## Records for this task
%%
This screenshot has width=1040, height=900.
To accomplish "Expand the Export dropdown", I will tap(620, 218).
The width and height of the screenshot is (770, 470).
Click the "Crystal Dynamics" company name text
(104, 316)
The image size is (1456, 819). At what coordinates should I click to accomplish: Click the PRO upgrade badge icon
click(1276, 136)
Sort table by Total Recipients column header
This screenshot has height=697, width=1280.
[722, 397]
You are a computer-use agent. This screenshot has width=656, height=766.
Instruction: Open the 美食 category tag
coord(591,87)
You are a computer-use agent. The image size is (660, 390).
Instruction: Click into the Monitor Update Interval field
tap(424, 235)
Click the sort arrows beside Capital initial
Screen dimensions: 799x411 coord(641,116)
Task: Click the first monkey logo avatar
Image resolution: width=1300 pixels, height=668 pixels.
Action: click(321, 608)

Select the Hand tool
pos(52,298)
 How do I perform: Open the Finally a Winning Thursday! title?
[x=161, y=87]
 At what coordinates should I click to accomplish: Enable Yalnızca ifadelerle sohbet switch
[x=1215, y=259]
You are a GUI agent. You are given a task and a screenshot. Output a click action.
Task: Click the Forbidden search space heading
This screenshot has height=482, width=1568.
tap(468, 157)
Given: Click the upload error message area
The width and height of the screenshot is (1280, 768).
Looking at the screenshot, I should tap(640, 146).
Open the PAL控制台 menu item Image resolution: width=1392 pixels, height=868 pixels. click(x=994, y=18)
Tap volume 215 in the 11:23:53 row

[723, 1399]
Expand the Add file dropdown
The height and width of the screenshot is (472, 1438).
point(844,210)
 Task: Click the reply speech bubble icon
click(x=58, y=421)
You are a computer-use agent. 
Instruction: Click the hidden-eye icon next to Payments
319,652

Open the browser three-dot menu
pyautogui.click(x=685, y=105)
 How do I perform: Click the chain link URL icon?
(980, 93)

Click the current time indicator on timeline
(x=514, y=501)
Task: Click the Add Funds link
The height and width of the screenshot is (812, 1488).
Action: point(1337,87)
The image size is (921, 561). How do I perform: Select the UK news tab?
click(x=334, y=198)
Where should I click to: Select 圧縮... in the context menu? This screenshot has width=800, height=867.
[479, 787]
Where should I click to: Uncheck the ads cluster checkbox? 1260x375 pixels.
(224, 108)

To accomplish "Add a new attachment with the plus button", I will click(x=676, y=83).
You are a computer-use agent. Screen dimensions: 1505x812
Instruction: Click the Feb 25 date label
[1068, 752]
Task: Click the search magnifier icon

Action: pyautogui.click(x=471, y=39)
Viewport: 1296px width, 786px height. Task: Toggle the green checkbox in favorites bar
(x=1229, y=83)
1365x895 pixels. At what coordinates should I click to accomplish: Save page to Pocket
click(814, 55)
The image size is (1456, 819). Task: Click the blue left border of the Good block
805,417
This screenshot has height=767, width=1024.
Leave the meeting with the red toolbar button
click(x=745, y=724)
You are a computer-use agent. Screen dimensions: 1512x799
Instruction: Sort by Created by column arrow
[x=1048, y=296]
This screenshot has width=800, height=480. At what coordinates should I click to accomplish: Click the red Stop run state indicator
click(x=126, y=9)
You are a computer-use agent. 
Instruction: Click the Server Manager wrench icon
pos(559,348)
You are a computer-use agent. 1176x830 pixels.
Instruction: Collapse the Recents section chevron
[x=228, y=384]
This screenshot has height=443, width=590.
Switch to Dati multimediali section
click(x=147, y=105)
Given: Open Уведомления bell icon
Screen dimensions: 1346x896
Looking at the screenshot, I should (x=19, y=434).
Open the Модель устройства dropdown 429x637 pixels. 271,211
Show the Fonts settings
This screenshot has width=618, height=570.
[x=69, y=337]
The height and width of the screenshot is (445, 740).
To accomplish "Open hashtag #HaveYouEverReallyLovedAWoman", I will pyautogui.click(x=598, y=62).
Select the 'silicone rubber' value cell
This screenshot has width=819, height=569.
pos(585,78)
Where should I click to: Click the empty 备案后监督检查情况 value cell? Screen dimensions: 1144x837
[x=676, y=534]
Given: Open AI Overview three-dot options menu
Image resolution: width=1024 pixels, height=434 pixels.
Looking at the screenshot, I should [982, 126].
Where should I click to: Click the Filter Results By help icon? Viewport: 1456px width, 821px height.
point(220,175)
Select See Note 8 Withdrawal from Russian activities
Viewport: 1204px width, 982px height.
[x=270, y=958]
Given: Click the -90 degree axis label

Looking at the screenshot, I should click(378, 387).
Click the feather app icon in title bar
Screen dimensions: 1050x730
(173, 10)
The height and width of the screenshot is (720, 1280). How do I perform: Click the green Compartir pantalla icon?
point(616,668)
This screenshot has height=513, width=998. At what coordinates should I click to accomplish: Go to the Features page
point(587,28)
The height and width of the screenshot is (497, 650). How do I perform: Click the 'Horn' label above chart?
%%
Begin at the first line of the records above and quote every line verbatim through the one that contains "You are a computer-use agent. The".

## Task response
This screenshot has width=1040, height=900.
To accomplish "Expand the Export dropdown", I will tap(620, 218).
The width and height of the screenshot is (770, 470).
Click the "Crystal Dynamics" company name text
(104, 316)
The image size is (1456, 819). At what coordinates should I click to accomplish: Click the PRO upgrade badge icon
click(1276, 136)
Sort table by Total Recipients column header
This screenshot has height=697, width=1280.
[722, 397]
You are a computer-use agent. This screenshot has width=656, height=766.
Instruction: Open the 美食 category tag
coord(591,87)
You are a computer-use agent. The image size is (660, 390).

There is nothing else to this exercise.